◆ **Description of the task**
Copy all lines in the material holding the string "About".

◆ **Exercise input**
= = = =

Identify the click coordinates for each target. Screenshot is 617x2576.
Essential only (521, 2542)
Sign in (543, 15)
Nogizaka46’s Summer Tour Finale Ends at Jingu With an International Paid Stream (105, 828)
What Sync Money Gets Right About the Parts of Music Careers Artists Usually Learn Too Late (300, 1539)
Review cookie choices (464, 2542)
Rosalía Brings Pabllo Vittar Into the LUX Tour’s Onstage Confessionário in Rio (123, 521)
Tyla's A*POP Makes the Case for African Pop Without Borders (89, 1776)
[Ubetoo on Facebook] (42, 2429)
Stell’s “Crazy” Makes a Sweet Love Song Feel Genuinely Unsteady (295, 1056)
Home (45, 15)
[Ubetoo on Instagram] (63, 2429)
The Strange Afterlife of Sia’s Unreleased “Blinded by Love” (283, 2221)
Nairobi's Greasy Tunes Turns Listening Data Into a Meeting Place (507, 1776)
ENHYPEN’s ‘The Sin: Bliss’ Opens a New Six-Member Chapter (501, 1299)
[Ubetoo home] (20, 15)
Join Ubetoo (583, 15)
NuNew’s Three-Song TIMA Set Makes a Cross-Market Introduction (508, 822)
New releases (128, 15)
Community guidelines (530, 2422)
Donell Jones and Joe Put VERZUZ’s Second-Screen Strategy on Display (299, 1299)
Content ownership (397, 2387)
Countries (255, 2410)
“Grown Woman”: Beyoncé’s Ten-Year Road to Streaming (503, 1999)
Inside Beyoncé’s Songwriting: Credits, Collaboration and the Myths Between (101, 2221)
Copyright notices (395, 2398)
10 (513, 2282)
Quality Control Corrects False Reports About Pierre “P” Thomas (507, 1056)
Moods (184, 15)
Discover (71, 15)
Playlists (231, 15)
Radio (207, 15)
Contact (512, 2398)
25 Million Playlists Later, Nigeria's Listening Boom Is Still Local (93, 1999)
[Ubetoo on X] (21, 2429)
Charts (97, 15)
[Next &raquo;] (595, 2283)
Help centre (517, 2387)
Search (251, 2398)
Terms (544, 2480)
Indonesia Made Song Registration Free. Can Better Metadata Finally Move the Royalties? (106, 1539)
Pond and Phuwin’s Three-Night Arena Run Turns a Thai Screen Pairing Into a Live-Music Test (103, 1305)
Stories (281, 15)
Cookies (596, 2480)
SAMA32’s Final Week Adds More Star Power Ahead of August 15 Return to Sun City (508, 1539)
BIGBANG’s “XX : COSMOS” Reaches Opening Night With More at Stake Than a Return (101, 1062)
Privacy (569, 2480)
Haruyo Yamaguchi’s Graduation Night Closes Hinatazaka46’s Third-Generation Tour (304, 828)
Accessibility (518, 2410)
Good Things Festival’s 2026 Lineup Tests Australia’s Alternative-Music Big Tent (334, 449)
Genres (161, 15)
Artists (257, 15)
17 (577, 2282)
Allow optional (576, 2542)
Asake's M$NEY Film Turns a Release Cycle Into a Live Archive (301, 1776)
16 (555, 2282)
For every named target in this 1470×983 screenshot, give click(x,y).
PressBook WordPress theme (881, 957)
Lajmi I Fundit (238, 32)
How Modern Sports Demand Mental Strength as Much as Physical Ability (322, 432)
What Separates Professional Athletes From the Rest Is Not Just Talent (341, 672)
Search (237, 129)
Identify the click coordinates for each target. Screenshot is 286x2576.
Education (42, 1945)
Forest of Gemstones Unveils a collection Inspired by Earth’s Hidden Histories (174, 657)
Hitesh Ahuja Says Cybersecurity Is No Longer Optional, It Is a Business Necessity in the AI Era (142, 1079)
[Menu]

= = = =

◆ **Task answer**
What Sync Money Gets Right About the Parts of Music Careers Artists Usually Learn Too Late (300, 1539)
Quality Control Corrects False Reports About Pierre “P” Thomas (507, 1056)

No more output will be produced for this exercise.